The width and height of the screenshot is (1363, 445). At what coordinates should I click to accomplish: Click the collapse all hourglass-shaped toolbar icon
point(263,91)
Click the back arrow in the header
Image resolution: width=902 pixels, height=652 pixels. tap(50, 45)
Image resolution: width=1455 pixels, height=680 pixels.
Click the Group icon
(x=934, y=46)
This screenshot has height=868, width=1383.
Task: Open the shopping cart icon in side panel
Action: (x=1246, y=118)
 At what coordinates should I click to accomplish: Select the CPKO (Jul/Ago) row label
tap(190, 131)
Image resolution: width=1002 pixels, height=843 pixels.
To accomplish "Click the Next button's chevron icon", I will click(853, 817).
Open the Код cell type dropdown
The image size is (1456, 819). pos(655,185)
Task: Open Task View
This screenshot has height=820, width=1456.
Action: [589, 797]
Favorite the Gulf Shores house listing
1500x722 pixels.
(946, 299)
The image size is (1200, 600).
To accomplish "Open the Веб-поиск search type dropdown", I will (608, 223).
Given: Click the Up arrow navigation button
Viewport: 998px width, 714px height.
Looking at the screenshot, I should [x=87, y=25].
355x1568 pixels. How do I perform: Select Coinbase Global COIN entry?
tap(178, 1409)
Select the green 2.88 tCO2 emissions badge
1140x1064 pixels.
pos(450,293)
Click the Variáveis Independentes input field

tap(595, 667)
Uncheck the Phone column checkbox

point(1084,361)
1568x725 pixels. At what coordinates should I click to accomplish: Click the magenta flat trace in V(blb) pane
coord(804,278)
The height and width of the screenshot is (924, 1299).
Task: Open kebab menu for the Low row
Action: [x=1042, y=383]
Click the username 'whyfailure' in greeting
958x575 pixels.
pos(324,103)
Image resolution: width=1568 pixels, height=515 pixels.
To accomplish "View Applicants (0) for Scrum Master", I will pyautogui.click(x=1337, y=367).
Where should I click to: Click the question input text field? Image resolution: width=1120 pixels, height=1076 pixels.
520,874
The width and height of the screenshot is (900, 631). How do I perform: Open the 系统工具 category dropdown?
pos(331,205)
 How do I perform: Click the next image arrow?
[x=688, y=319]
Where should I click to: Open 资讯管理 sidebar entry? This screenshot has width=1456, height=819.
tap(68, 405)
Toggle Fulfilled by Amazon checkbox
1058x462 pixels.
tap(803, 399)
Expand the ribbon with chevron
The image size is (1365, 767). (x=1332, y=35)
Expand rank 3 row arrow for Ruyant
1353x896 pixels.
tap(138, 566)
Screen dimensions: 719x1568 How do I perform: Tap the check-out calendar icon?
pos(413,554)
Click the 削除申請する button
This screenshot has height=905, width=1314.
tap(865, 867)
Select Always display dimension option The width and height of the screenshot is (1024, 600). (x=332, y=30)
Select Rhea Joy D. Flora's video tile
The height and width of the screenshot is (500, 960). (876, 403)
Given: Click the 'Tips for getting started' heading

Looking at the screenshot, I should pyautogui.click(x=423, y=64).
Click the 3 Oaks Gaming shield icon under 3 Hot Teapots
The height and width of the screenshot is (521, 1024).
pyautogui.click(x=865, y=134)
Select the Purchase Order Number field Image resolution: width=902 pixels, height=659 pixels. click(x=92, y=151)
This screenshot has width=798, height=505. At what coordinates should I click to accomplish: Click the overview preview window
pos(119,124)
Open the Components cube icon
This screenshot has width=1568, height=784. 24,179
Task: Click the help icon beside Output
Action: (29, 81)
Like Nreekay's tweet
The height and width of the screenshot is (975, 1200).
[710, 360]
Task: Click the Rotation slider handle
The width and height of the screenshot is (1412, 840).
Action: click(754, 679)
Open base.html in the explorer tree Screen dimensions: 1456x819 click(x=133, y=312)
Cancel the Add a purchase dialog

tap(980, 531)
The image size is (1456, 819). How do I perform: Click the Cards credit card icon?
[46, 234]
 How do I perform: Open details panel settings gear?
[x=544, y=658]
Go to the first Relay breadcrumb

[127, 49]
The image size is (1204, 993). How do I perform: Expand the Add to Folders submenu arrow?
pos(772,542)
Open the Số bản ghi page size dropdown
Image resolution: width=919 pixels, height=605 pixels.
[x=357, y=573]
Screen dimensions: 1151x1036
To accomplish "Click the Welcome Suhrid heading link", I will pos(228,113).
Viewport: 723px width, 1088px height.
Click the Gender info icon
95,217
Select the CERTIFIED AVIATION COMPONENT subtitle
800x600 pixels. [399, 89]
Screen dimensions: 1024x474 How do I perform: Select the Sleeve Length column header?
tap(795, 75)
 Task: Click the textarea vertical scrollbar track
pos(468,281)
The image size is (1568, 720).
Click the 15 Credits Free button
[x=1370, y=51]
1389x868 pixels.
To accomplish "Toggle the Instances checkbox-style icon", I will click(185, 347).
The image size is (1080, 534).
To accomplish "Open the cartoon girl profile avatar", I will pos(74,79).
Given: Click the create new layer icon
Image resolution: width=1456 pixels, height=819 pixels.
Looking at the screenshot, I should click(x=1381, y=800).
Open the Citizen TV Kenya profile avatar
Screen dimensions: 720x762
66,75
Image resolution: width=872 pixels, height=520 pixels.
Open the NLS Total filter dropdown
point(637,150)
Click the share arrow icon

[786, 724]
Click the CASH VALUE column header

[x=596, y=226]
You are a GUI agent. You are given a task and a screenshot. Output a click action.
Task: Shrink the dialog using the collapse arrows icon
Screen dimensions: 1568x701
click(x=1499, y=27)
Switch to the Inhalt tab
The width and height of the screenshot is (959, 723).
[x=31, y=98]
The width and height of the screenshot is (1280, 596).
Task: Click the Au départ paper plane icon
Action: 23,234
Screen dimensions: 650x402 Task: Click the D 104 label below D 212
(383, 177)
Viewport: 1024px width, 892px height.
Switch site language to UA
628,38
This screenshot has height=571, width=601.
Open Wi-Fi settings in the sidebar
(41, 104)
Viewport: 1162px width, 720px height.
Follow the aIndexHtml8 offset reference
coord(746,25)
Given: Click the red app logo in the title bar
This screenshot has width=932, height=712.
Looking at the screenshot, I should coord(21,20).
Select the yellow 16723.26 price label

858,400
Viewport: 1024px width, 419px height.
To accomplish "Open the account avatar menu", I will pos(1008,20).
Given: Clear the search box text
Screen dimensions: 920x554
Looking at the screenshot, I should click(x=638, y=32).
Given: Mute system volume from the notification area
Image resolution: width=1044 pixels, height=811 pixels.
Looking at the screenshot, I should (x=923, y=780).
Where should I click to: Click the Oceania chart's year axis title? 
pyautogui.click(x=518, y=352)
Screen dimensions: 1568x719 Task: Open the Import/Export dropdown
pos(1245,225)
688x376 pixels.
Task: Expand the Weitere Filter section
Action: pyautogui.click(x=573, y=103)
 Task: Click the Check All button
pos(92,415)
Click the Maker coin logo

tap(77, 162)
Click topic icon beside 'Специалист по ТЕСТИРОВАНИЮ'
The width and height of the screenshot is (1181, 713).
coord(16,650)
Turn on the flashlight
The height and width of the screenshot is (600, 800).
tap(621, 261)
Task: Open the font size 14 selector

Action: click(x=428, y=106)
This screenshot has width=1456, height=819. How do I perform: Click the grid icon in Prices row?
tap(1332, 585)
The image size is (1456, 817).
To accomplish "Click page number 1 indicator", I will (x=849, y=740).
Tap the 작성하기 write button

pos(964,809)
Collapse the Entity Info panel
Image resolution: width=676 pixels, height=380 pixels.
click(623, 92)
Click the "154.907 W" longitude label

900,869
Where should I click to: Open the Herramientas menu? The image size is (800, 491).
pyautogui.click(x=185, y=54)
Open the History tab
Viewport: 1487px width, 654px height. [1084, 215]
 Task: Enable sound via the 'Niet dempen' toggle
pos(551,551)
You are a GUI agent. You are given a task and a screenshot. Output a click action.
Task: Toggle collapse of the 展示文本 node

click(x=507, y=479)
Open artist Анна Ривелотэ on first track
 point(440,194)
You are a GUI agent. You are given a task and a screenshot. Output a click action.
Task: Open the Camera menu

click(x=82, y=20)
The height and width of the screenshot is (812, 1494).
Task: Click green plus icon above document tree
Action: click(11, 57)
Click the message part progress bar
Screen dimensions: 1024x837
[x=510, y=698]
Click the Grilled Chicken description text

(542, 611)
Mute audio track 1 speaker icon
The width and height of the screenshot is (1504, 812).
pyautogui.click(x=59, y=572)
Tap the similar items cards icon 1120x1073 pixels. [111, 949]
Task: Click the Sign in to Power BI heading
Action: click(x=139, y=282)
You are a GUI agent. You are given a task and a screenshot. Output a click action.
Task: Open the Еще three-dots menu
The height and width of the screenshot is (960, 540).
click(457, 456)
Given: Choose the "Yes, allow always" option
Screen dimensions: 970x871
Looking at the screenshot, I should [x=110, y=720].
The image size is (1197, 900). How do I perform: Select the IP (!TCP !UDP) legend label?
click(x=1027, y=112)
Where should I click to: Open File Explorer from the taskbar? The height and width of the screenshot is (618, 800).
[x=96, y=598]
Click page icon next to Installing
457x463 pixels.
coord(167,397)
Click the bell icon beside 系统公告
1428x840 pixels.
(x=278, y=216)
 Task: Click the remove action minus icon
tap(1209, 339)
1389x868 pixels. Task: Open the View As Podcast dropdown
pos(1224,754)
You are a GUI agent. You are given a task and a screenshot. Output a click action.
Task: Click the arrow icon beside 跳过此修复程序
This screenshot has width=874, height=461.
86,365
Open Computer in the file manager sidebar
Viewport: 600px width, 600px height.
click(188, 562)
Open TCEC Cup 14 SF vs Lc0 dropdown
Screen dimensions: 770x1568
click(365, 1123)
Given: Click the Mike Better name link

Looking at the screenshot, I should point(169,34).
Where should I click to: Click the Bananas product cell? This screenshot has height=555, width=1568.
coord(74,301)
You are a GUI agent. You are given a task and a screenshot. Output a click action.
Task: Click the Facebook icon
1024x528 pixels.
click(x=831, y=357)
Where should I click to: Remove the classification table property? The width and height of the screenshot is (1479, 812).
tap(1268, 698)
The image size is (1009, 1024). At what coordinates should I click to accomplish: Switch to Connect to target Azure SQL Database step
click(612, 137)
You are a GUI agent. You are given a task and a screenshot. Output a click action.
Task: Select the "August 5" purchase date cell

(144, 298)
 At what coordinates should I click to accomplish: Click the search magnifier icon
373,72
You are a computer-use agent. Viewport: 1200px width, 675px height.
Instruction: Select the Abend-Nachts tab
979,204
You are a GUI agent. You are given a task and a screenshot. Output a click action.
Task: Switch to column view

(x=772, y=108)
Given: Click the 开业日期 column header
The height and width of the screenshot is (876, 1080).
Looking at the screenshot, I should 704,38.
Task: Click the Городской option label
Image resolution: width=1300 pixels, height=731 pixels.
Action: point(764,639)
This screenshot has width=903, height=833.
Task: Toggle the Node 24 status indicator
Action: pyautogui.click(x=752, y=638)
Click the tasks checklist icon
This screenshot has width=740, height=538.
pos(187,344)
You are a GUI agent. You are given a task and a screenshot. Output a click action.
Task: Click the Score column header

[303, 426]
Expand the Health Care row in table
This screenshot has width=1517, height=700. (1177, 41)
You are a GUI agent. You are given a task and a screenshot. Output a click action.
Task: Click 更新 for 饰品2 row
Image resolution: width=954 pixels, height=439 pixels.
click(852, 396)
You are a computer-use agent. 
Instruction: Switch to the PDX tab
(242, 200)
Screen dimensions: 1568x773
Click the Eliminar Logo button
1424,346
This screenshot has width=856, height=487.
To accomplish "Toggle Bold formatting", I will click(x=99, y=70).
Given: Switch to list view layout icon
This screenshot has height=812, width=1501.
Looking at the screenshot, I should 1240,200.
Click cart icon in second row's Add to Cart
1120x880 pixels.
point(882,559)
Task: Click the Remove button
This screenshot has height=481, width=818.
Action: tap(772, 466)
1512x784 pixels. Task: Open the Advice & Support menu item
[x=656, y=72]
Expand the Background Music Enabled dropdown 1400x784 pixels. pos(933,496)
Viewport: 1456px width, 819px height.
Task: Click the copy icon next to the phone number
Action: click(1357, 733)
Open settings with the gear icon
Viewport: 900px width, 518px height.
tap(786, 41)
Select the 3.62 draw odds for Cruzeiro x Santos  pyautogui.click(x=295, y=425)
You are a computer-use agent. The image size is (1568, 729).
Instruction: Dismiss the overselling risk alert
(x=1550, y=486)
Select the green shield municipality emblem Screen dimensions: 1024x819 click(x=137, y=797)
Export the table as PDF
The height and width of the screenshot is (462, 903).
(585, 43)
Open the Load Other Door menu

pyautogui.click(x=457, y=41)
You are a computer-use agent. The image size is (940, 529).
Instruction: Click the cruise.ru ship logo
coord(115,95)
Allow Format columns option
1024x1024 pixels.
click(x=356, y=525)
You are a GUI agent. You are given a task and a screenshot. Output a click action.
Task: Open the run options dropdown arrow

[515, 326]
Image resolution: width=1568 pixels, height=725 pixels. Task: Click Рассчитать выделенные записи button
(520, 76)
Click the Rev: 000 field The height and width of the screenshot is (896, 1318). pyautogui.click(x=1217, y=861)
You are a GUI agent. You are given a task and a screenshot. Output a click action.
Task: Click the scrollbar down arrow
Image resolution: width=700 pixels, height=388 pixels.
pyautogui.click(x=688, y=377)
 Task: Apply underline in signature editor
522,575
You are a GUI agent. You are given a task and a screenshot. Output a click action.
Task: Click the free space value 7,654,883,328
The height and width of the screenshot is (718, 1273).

○ ○ ○ ○

Rewrite the material from the line containing "Screen dimensions: 719x1568" through the line containing "tap(865, 867)", swapping "check-out" for "check-in" and leaving everything else as it is.

**TASK RESULT**.
Screen dimensions: 719x1568 How do I perform: Tap the check-in calendar icon?
pos(413,554)
Click the 削除申請する button
This screenshot has height=905, width=1314.
tap(865, 867)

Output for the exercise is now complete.